Il Ftse Mib segna in chiusura -1,93% a 18.576 punti, peggiore fra i principali listini europei. Intanto a metà seduta proseguono i realizzi a Wall Street.

Sul forex, l’euro recupera e torna sopra quota 1,14 contro il dollaro; il petrolio invece finisce sulle montagne russe e in questo momento crolla di circa il 4%, con il Brent a 54 dollari e il Wti a 45 dollari al barile.

Lo spread Btp/Bund segna 250 da 253 punti base della chiusura precedente, con il rendimento del decennale italiano al 2,73% da 2,77% (dati Bloomberg).

Tornando agli indici di Borsa, sul Ftse Mib resistono sopra la parità solo pochi titoli, fra cui Recordati +1,5%, Ferragamo in rialzo dell’1,1%, Diasorin +0,8%.

Positive fra le utilities A2a +0,7, Enel +0,5% dopo l’inserimento nella lista dei titoli preferiti di Equita Sim per il 2019.

In fondo al listino invece Unicredit -5%, giù anche la controllata Fineco -4,6%, Intesa Sanpaolo -3,7%, Ubi -3,3%, Banco Bpm -2,6%, Bper -1,9%, mentre limita i danni Mps -0,8%.

Carige sempre volatile -11,7% non approfitta della conferma del rating da parte di Moody’s, che ha promosso l’outlook a stabile, scontando anche realizzi dopo il +30% di ieri.

Nel risparmio gestito nuove vendite su Mediolanum -4,6%, Azimut ancora -3,8% dopo l’uscita del ceo Albarelli.

I petroliferi scontano i ribassi del greggio, con Saipem a -4,6% nonostante una nuova commessa legata allo sviluppo di Zohr in Egitto, Tenaris -4,3%, mentre Eni contiene le perdite a -0,9%.
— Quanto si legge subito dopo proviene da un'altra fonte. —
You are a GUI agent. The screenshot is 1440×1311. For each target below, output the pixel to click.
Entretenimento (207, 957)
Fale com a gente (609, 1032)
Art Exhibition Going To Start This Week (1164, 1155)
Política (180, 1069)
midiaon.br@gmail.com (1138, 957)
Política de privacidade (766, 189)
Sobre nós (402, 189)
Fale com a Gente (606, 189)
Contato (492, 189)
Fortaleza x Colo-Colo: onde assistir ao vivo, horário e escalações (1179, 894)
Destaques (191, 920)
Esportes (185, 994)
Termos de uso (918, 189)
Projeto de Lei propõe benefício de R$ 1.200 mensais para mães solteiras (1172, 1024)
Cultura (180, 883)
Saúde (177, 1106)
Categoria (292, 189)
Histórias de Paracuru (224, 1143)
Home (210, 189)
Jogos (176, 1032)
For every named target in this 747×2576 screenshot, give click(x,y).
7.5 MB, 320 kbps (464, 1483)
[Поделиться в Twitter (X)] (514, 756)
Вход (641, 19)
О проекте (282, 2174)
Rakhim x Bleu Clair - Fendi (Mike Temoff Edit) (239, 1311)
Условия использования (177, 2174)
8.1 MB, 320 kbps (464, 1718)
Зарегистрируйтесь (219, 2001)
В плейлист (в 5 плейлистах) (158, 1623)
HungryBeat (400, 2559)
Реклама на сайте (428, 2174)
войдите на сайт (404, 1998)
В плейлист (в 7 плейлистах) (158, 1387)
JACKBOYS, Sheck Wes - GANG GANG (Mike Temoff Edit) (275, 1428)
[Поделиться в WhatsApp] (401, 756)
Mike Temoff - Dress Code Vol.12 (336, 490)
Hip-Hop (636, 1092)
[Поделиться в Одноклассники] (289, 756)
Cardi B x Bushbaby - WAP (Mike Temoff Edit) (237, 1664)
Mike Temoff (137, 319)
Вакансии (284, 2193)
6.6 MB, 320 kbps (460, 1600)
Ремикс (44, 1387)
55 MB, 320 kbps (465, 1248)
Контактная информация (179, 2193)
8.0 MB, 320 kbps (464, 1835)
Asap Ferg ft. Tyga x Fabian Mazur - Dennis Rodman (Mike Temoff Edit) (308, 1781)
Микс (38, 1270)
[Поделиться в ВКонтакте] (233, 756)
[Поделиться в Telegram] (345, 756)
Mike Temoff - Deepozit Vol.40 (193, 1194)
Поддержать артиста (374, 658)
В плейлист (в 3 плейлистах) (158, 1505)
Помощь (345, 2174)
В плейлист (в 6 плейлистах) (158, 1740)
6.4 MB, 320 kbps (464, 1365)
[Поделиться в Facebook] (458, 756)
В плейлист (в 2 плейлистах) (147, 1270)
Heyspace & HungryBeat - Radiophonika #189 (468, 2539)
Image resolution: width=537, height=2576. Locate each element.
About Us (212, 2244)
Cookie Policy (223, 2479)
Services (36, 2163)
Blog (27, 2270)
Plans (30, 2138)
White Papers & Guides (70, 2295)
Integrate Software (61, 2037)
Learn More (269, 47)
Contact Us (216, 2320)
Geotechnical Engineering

Vendute le azioni Tim -4,6% all’indomani delle decisioni dell’Agcom sulla rete fissa, mentre il gruppo vara un programma di emissioni di bond per 7 miliardi. Domani il cda sulla richiesta di convocare l’assemblea avanzata da Vivendi.

Fuori dal Ftse Mib brilla invece Ovs +11% dopo le voci su due cordate in corsa per il rilancio del gruppo retail.